Positive Coping to Buffer Risk-Taking

By Kurtis Chien

Young adults with higher levels of testosterone in their early lives may be more likely to engage in risky behaviors, such as unsafe sex, substance abuse, or illegal activities, according to research by Jacinda Dariotis at the University of Cincinnati. The research focused on the relationship between latent trait testosterone, which is a measurement of testosterone, and risky behaviors. An increase in latent trait testosterone was associated with an increase in risky behaviors, even across biological sexes. Dariotis rationalized this by noting that testosterone can mediate behaviors that are considered aggressive or dominant.

However, the same study showed that youth with high testosterone who engaged in sports had better outcomes. These activities were considered positive outlets for the inclinations tied to high levels of testosterone. Playing in team sports, for example, might represent healthy competition. Reading books and practicing mindful yoga were also observed to reduce risky behaviors.

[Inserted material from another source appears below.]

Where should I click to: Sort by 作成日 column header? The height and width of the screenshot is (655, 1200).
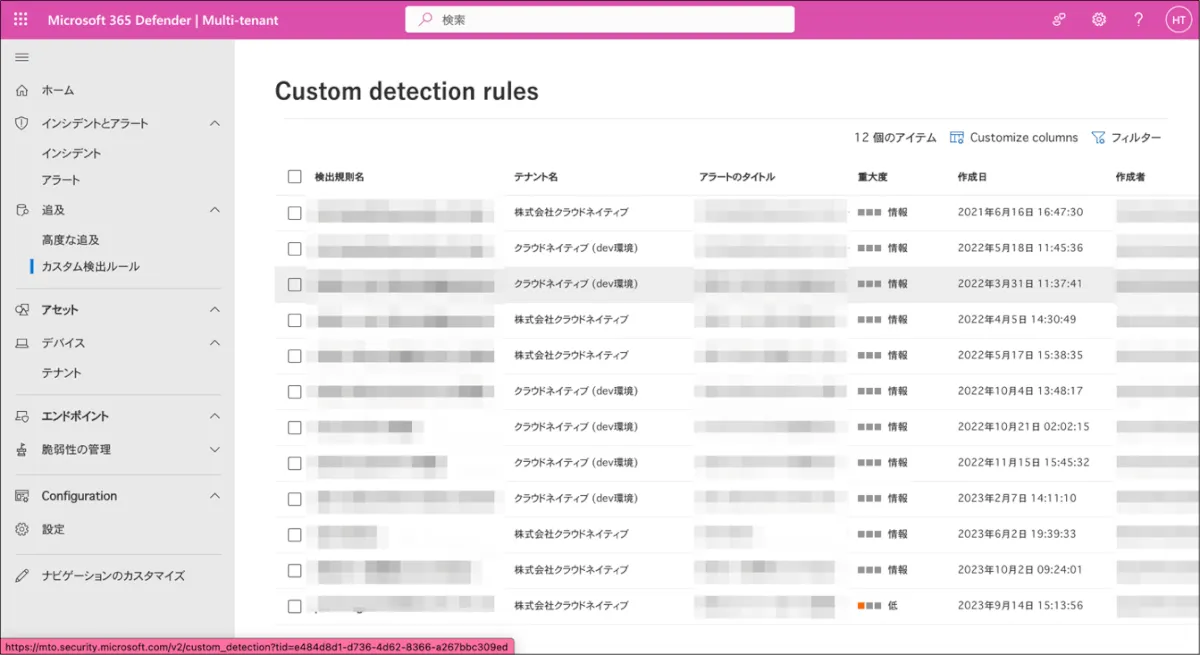(972, 177)

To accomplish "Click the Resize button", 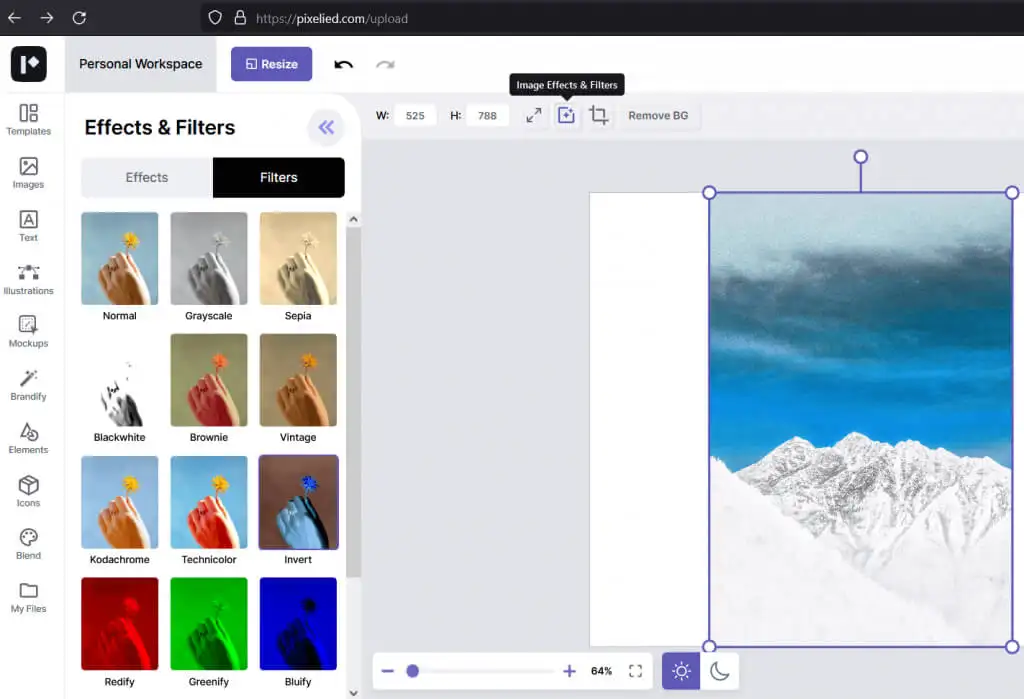I will (271, 64).
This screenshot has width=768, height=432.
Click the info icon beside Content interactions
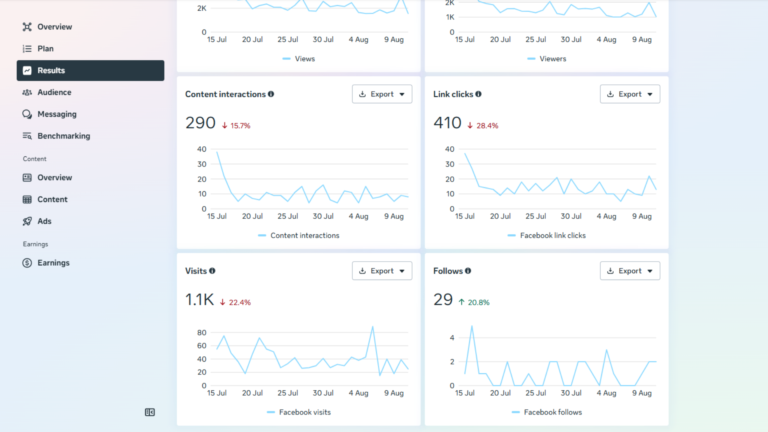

Both present positive, healthy coping mechanisms to combat stress, which is one of the factors that may also exacerbate risky behaviors.

Dariotis is currently researching the effects of life stressors on risk-taking, and hopes to apply mindful yoga as a possible treatment method for youth experiencing stress.

 

University of Cincinnati. "Mindful yoga can reduce risky behaviors in troubled youth." ScienceDaily. ScienceDaily, 7 December 2017. <www.sciencedaily.com/releases/2017/12/171207182527.htm>.